Jaa


LINQ: Building an IQueryable Provider - Part III

This post is the third in a series of posts covering how to build a LINQ IQueryable provider. If you have not read the previous posts, please do so before proceeding.

Complete list of posts in the Building an IQueryable Provider series 

Part III? Wasn’t I done in the last post? Didn’t I have the provider actually working, translating, executing and returning a sequence of objects?

Sure, that’s true, but only just so. The provider I built was really fragile. It only understood one major query operator and a few minor ones like comparison, etc. However, real providers are going to have to deal with many more operators and complicated interactions between them. For example, that provider did not even let you project the data into new shapes. How one goes about doing that is non-obvious.

Translating Local Variable References

Did you see what happens when the query references local variables? No?

string city = "London";

var query = db.Customers.Where(c => c.City == city);

What happens when we try to translate that? Go ahead try it. I’m waiting.

Bam! You get an exception, “The member 'city' is not supported.” What does that mean? I thought the ‘member’ city was one of the columns. Well, it is. What the exception is referring to is the local variable ‘city’. Yet, how is that a ‘member’?

Take a look at the ToString() translation of the expression tree.

Console.WriteLine(query.Expression.ToString());

Here’s what you get:

SELECT * FROM Customers.Where(c => return (c.City = value(Sample.Program+<>c__DisplayClass0).city))

Aha! The c# compile has made a class to hold local variables that are being referenced in the lambda expression. This is the same thing it does when local variables are referenced inside an anonymous method. But you already knew that. Didn’t you? No?

Regardless, if I want to have my provider work with references to local variables I’m going to have to deal with it. Maybe I can just recognize field references to these compiler generated types? How do I identify a compiler generated type? By name? What if the c# compiler changes how they name them? What if another language uses a different scheme? Are local variables the only interesting case? What about references to member variables in scope at the time?
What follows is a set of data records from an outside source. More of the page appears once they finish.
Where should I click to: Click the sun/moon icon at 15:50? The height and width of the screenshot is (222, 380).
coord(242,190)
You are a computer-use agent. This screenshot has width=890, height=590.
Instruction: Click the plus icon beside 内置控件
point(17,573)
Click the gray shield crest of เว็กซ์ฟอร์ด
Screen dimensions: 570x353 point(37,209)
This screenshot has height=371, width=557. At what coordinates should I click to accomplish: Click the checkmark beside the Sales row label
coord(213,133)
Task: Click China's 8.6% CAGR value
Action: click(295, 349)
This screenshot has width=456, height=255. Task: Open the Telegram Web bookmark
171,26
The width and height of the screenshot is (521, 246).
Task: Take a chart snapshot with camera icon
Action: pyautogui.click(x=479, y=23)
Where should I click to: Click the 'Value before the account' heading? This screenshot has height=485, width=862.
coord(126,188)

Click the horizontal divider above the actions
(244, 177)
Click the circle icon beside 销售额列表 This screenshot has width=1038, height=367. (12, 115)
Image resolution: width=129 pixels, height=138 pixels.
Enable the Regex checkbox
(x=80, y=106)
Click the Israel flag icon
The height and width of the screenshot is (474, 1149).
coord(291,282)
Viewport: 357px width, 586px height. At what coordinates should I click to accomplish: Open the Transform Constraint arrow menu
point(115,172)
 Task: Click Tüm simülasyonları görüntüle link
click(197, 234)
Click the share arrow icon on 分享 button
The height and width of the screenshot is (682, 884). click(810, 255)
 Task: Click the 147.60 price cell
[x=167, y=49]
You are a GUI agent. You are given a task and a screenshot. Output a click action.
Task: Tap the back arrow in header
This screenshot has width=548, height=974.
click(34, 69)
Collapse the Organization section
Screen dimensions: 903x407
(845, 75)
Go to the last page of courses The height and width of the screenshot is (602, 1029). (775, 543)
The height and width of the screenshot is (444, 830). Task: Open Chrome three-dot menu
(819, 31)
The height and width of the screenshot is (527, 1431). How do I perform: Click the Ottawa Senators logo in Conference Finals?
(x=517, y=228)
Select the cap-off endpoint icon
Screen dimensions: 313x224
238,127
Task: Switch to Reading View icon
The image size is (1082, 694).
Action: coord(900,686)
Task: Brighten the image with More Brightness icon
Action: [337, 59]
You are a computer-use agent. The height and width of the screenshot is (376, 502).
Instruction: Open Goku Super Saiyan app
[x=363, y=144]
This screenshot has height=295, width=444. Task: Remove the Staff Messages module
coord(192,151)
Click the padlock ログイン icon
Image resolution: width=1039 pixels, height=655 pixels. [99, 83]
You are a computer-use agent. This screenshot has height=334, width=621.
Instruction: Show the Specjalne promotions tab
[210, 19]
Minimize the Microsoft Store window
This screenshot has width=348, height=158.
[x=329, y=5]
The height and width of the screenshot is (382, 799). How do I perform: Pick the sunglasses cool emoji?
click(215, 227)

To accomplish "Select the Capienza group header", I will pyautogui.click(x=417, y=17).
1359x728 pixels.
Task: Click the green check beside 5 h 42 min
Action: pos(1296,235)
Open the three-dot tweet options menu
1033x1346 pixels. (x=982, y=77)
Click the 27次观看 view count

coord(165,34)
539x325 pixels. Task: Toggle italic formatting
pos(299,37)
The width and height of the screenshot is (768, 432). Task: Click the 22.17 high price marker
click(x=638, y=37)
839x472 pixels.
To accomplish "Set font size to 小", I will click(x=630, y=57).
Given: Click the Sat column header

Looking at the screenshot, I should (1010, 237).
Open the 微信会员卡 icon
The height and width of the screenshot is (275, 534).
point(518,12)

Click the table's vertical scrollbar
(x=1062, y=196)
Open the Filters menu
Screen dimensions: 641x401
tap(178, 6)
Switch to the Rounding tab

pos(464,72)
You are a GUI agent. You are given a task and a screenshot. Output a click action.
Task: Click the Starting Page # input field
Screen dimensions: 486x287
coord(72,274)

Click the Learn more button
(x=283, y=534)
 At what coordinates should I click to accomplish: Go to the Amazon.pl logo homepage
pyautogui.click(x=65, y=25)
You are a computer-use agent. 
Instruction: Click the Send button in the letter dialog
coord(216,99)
Those aren’t going to be encoded as values in the tree either are they? At best they will be a constant node referencing the instance the member is on and then a MemberAccess node that accesses the member off that instance. Can I just recognize any member access against a constant node and evaluated it by hand using reflection? Maybe. What if the compiler generates something more complicated?

Okay, what I’m going to give you is a general purpose solution that will turn these compiler generated trees into something much more palatable, more like the trees you thought you were getting before I pointed out this mess.

What I really want to do is identify sub-trees in the overall tree that can be immediately evaluated and turned into values. If I can do this, then the rest of the translator only needs to deal with these values. Thank goodness I already have the ExpressionVisitor defined. I can use that and invent a pretty simple rule to determine what is sub-tree that can be evaluated locally.

Take a look at the code first and then I’ll explain how it does what it does.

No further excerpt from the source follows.